Historic caravans with slaves and porters regularly passed through Tsavo in the second half of the 19th century despite proclamations banning the international slave trade. The authors document the abandonment of sickly or injured slaves and porters in Tsavo. A minimum of 80,000 humans was estimated to have been annually lost along the northern caravan routes, according to historical sources.

Man-eaters are able-bodied
The authors dispel the centuries-old yarn, championed by noted tiger slayer Jim Corbett, that man-eaters are aged or have damaged teeth, limiting them to a diet of slow-footed humans. Their review shows that problem lions, including man-eaters, are typically sub-adult or prime-ages males without documented injury. In fact the researchers have even used forensic techniques to analyze the last meals of the man-eaters. They discovered hairs from the prey of the lions, still embedded in their broken teeth 100 years later. The Tsavo lions are shown to have eaten 'normal' prey throughout their careers. Although the study is ongoing, no human hairs have been recovered amid the hundreds of hairs reviewed to date.

While broken limbs are certainly debilitating and may lead to man-eating, broken canine teeth do not appear to have the same consequences.

Factors contributing to Tsavo man-eating
Using historical accounts and Patterson's own unpublished journal, the authors reconstruct the Tsavo environment of the 1890's and point to other circumstances, also common to other notorious lion incidents, that are more likely to have contributed to this episode. Prominent among these is the depletion of their 'normal' prey. Between 1891 and 1893, rinderpest struck sub Saharan Africa with devastating results by decimating buffalo, one of the favored natural prey of lions in Tsavo. Although referring to other game, Patterson makes no reference to buffalo, eland, or local domestic cattle in his personal journal, suggesting that these bovine species had not yet recovered from the rinderpest outbreak of 5-7 years earlier.

Remarkably, other human behaviors also impacted the dietary choices available to Tsavo lions. The longstanding quest for ivory had eliminated elephants from much of eastern Kenya, including the Tsavo region. This caused a proliferation of dense thorny undergrowth, thereby decreasing the populations of large, social, grazing species such as zebra and gazelle. These thickets further provided ambushing lions with improved conditions to attack humans and to elude pursuit, something that infuriated Patterson. "Since lions are opportunistic hunters and regularly scavenge, all of these factors likely contributed to the outbreak of man-eating in Tsavo," Gnoske says. "Given the circumstances there in the 1890s, instead of asking how so many humans could have been dispatched, we wonder why there weren't more."

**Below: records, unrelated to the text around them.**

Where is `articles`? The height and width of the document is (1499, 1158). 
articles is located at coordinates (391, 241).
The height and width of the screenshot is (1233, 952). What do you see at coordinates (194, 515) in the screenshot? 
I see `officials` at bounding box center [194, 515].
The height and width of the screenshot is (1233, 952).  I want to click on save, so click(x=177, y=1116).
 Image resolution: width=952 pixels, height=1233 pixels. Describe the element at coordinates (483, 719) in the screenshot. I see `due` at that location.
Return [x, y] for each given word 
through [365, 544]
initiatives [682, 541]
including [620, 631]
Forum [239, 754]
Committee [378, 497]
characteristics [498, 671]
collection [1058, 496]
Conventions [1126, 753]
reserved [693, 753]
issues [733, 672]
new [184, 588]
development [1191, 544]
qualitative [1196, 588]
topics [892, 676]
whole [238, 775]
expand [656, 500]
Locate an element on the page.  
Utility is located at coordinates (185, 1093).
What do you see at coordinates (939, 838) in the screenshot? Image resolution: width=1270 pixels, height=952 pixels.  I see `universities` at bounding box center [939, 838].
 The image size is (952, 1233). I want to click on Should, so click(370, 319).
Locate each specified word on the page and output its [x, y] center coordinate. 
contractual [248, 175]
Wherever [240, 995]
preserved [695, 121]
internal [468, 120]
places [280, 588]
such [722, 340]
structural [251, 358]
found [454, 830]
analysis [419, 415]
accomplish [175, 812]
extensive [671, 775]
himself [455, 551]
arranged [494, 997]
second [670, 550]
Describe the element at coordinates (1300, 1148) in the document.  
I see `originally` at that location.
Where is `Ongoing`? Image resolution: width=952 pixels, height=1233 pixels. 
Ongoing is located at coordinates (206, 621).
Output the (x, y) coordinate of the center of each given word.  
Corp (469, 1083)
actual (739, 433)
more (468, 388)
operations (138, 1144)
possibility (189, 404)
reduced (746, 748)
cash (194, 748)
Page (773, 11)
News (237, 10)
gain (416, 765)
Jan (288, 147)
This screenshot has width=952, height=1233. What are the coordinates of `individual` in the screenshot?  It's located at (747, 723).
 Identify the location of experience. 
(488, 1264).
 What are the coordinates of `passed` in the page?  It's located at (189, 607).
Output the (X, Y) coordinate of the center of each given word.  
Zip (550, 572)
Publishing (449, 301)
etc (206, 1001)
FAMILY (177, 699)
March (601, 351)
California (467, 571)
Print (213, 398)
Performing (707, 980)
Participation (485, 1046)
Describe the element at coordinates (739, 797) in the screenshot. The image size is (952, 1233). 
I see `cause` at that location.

The two authors state "the same human-carnivore conflict drama, first depicted in France 20,000 years ago by Paleolithic artists, is currently at play in Africa. Competition for the same limited but fast diminishing resources, in tandem with human population explosions, is evident with newly emerging incidents between man and lion. By reacting predictably to changing circumstances, mostly beyond their control, lions are being systematically squeezed out of their final strongholds."